### TASK:
In the essay on Kate Craig's Delicate Issue below, why might a viewer guess that the patch of skin bearing the title is part of a back? Answer in one to three sentences.

### SELECTION:
How Real Do You Want Me To Be?: Kate Craig’s DELICATE ISSUE

By Kristen Hutchinson

Issue 016, Volume Four | Spring 2019

×

Scrawled across pink skin, two words appear to have been cut into or branded onto the surface of the body. The words, written in a cursive script in the centre of the video screen, proclaim the title of the piece: Delicate Issue. Four brown freckles surround the words. It is difficult to definitively ascertain the specific location of this patch of skin. Due to the hairlessness and the slight curvature of the skin’s surface, one might guess that this a section of a back. This shot is followed by an image of a hairy patch of skin, where two more words are written on the skin’s surface: Kate Craig. Unlike the title, the artist’s name is off-set to the right side of the screen as one might sign a letter or a cheque.

The soundtrack contains heavy breathing accompanied by the sound of a heartbeat. At times the heartbeat and breathing become slightly muffled by the microphone. In the initial shots of Delicate Issue, the sound of breathing and the heartbeat serves to lull the viewer, a calm breath enhancing the corporeality of the images on the screen. These bodily sounds are suddenly replaced by Craig’s voice as she asks: “How close can the camera be?1

Canadian artist Kate Craig was an important pioneer in experimental video techniques and the exploration of embodiment and feminism. In her most well-known video art piece, Delicate Issue (1979), she asks a number of questions as the camera slowly pans across her naked body: “How close can the camera be? What is the dividing line between public and private? How real do you want me to be? Does intimacy breed obscurity? At what distance does the subject read?  When do you cut out? When do I cut out? How close do you want to be? Who is willing to watch the frame?"2

How intimate must we become in order to understand another or is understanding even possible at all?

### EXCERPTED RECORDS:

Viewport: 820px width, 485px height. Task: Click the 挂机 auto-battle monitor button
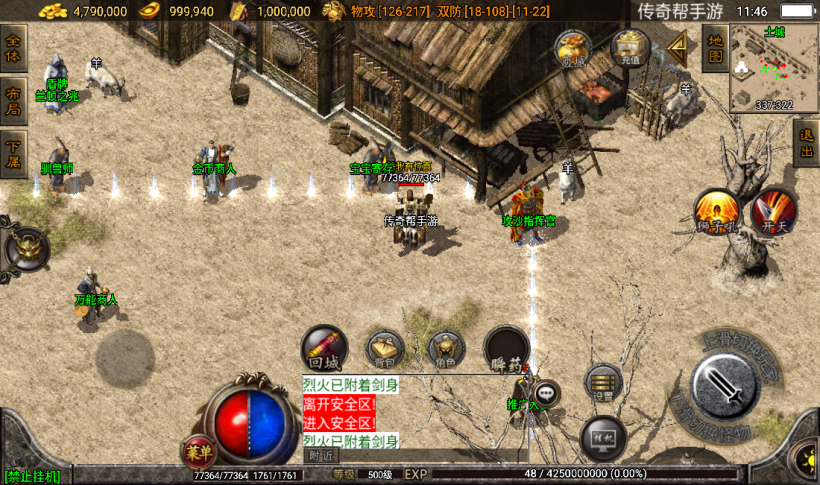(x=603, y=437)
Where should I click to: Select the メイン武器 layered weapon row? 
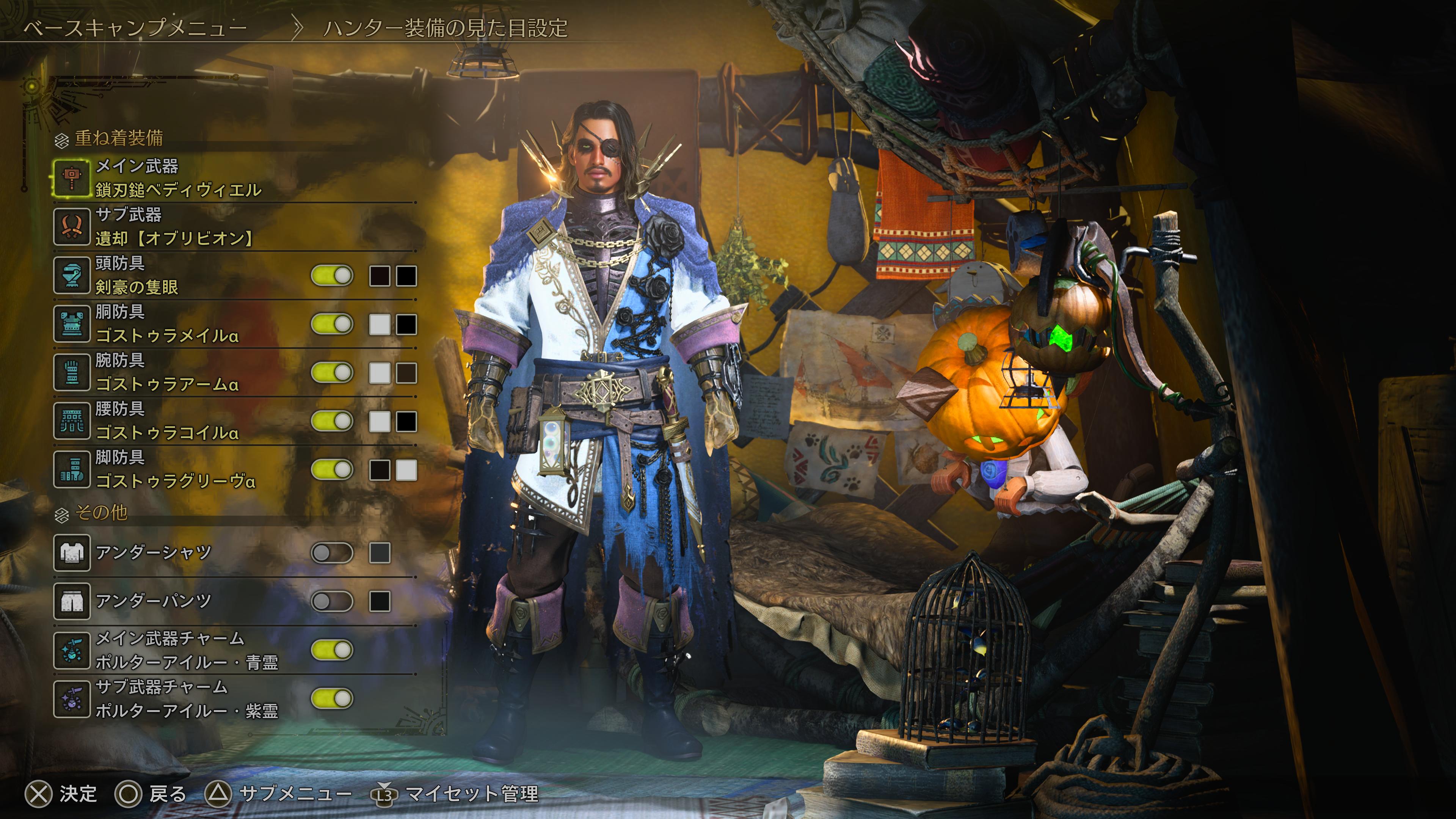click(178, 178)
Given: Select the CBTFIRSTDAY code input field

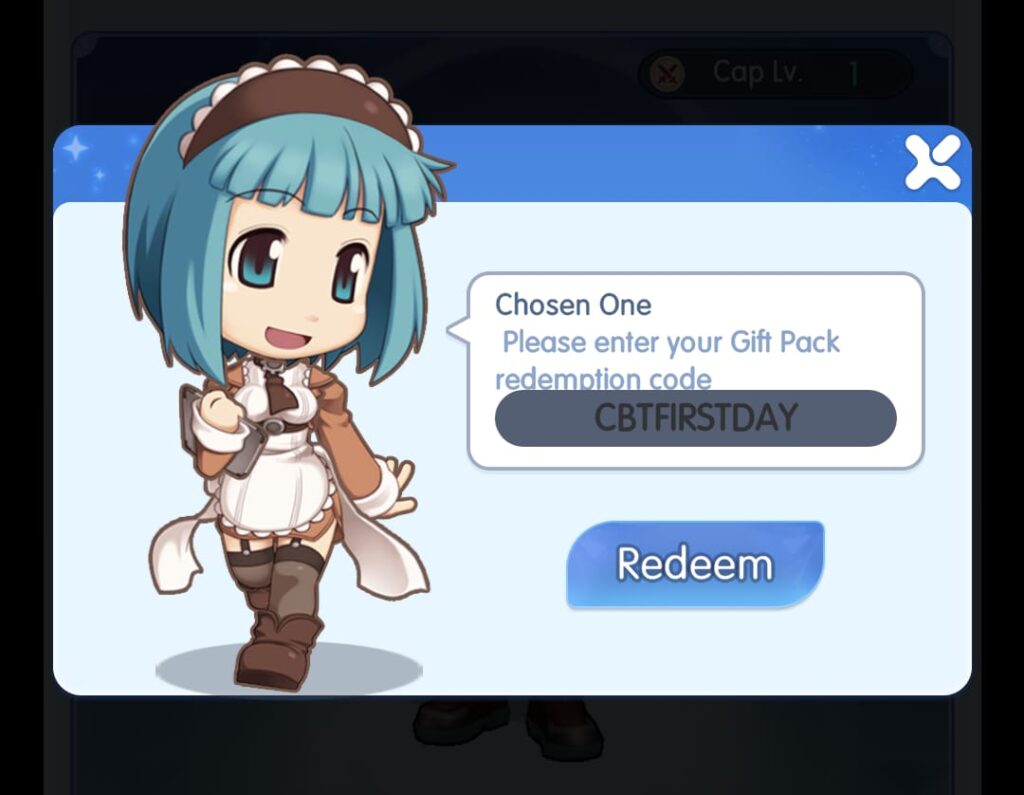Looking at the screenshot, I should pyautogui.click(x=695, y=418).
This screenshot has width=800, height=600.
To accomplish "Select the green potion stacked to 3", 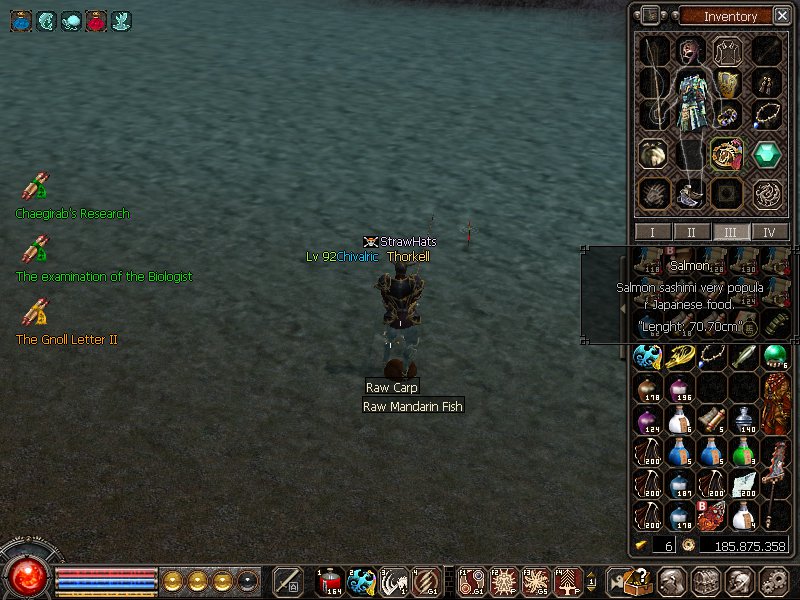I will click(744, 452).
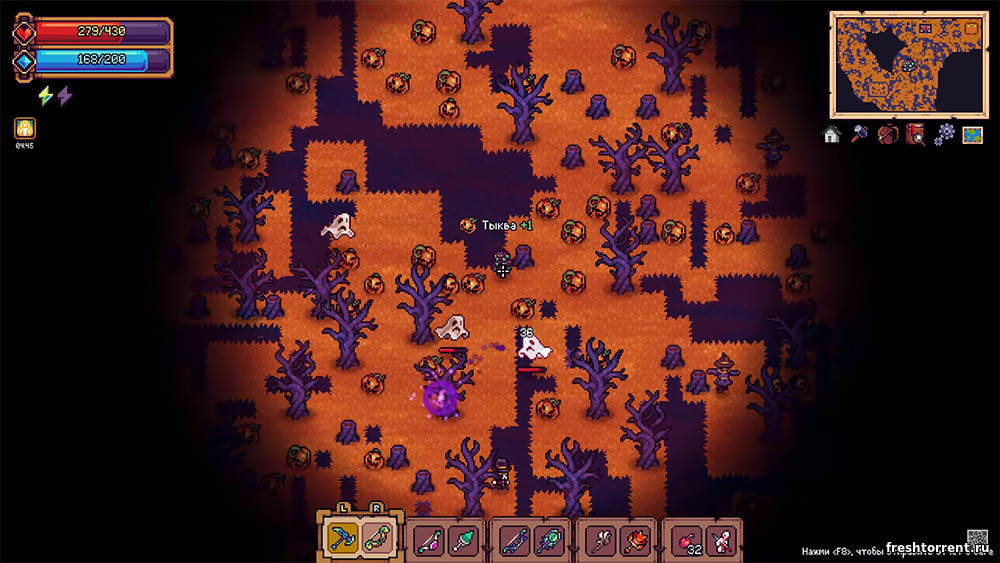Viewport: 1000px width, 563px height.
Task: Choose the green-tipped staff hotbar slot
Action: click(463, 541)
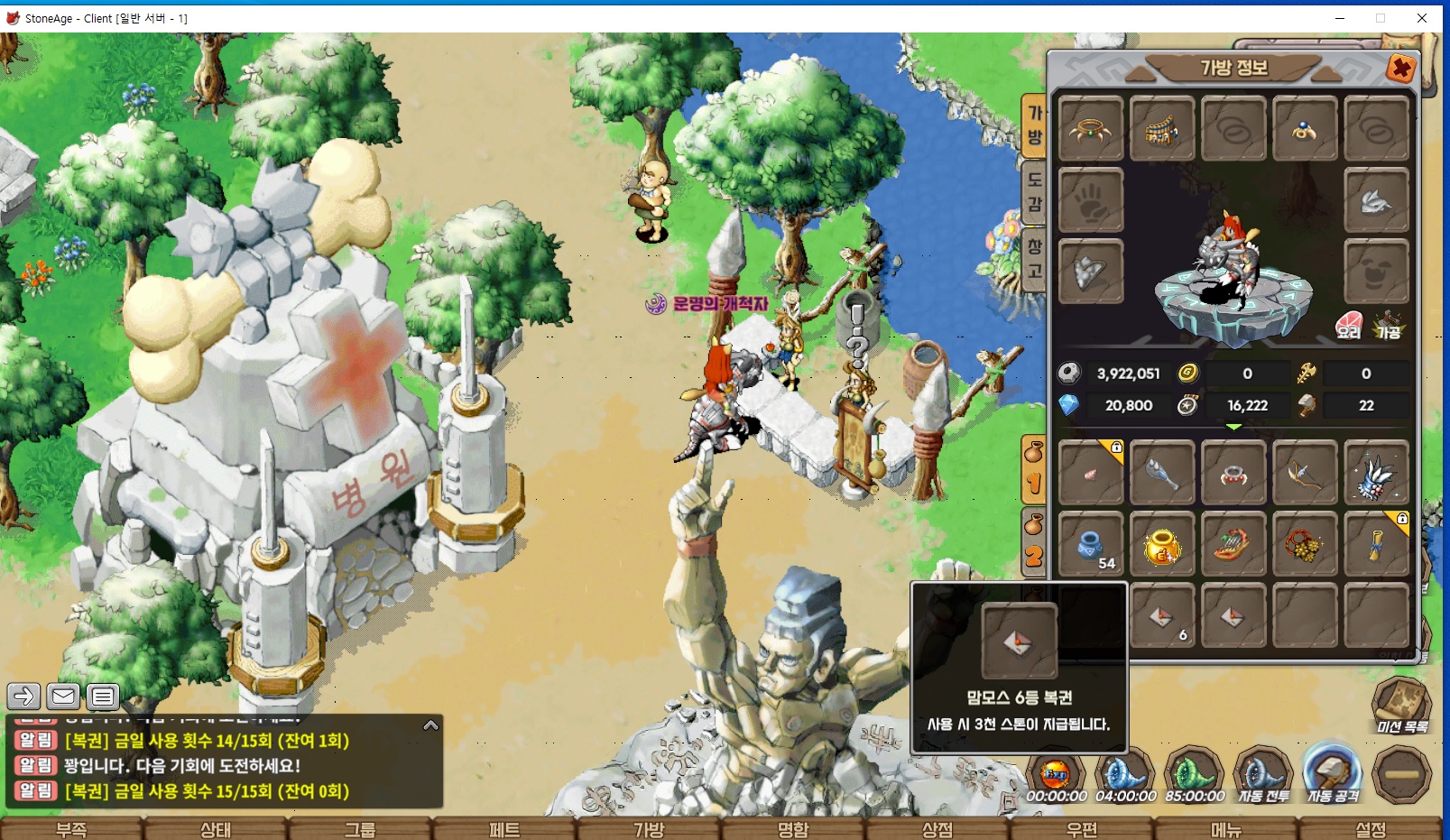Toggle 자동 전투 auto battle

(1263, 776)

### WRITTEN RESPONSE:
The skin is hairless and its surface curves slightly, which suggests a section of a back. The essay adds that its exact location on the body is hard to determine for certain.